Calculate the pH of the solution that is prepared by mixing 26.06g of ammonium iodide (MM=144.942) and 5.08g of ammonia (MM=17.034g) in enough 0.066 M HCI to produce 1.00L of solution. Kb(NH3)=1.76x10^-5

I converted 24.06g and 5.08g to moles and i now I have to set up an ice box but i'm not sure how to write the reaction. I had NH4--> H+ + NH3 but I know that's not right. After the equation I would have to set up an ice box and solve for Ka then take the -log or that to find the pH?

This is a buffer problem with the slight complication of added HCl.

The NH4I + NH3 is a buffer solution and the pH is determined by the Henderson-Hasselbalch equation. The complication is that HCl has been added to it so the thing to do is to calculate mols NH3 and subtract the mols HCl so that you are left with mols NH4I and mols NH3 (after the neutralization. But the neutralization forms NH4Cl and mols NH4Cl added to the mols NH4I will be the acid part of the H-H equation. mols NH3 will be the base part.

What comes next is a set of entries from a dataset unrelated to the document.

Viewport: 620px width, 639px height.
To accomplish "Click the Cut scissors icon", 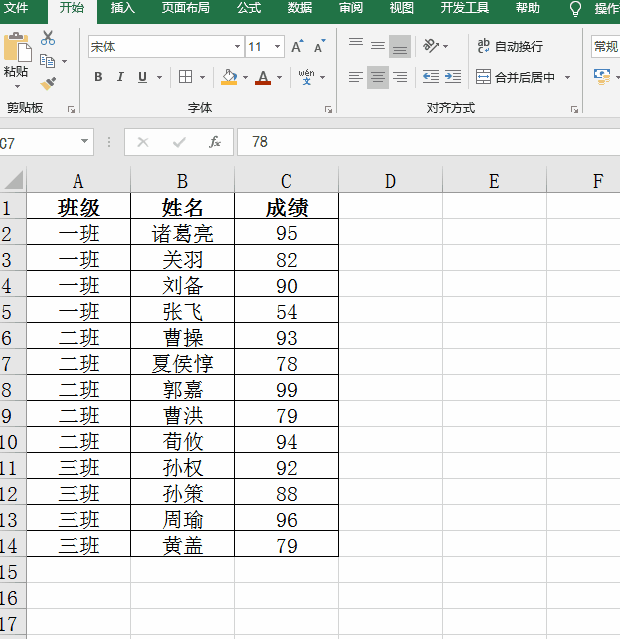I will point(48,38).
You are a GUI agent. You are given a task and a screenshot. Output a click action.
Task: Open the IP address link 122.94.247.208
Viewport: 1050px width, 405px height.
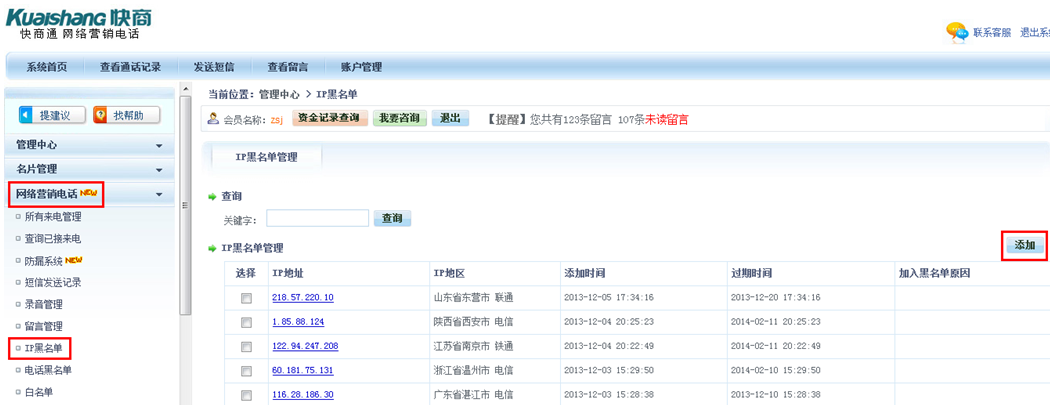(x=305, y=346)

Then pH = pKa + log(base)/(acid) and that should get it.
NH3 + HCl ==> NH4Cl

To determine the pH of the solution, you need to set up an ice box and consider the reaction between ammonium ion (NH4+) and water (H2O) according to the following equation:

NH4+ + H2O ⇌ NH3 + H3O+

To find the concentration of the ammonium ion (NH4+), begin by calculating the moles of ammonium iodide.

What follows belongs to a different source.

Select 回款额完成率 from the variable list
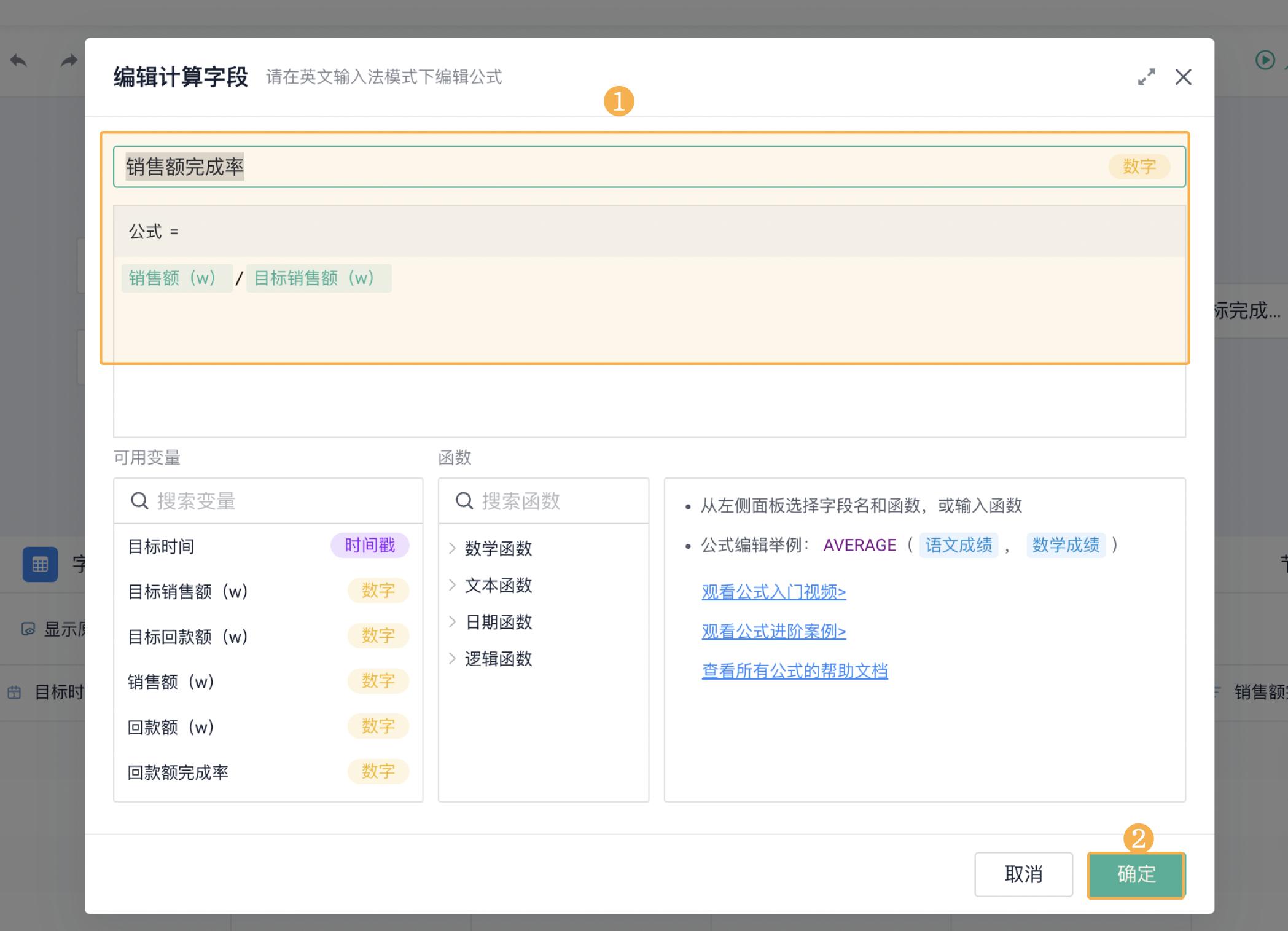 [x=179, y=772]
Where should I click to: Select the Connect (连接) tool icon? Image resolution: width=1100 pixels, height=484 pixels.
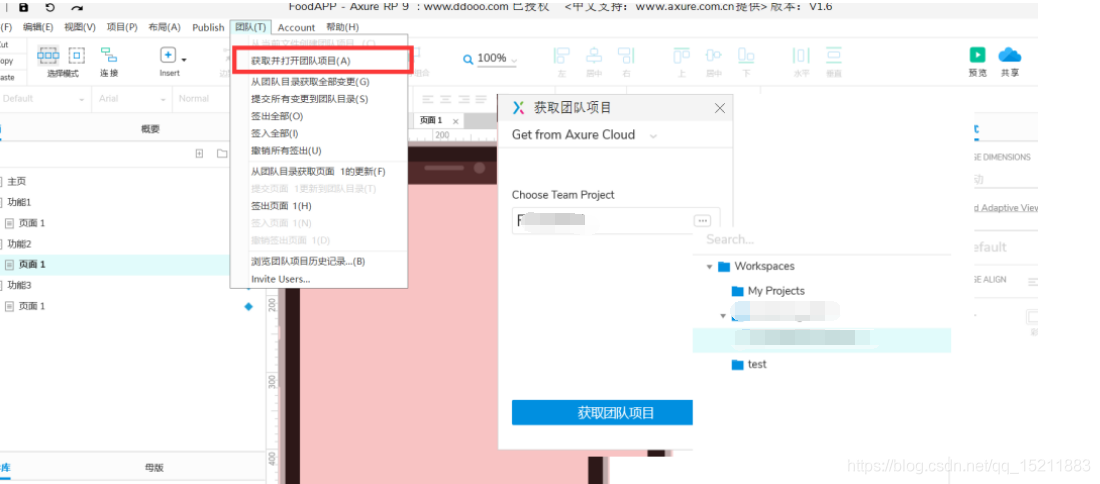(x=108, y=56)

Moles of ammonium iodide = mass / molar mass
Moles of ammonium iodide = 26.06g / 144.942 g/mol

Next, calculate the concentration of the ammonium ion using the volume of the final solution:

Concentration of NH4+ = moles of NH4+ / volume of solution (L)

Since the final volume is given as 1.00 L, you can now determine the concentration.

Concentration of NH4+ = (moles of NH4+) / 1.00 L

Repeat the same steps for ammonia (NH3) using its given mass and molar mass:

Moles of ammonia = mass / molar mass
Moles of ammonia = 5.08g / 17.034g/mol

Concentration of NH3 = (moles of NH3) / 1.00 L

Once you have obtained the concentrations of NH4+ and NH3, you can set up the equilibrium expression:

Kb = [NH3][H3O+] / [NH4+]

Since Kb is given as 1.76x10^-5, you can rearrange the equation to solve for [H3O+]:

[H3O+] = (Kb x [NH4+]) / [NH3]

Evaluate the concentrations and solve for [H3O+]. Finally, calculate the pH using the equation:

pH = -log[H3O+]

Remember to round your calculated pH value to the appropriate number of decimal places.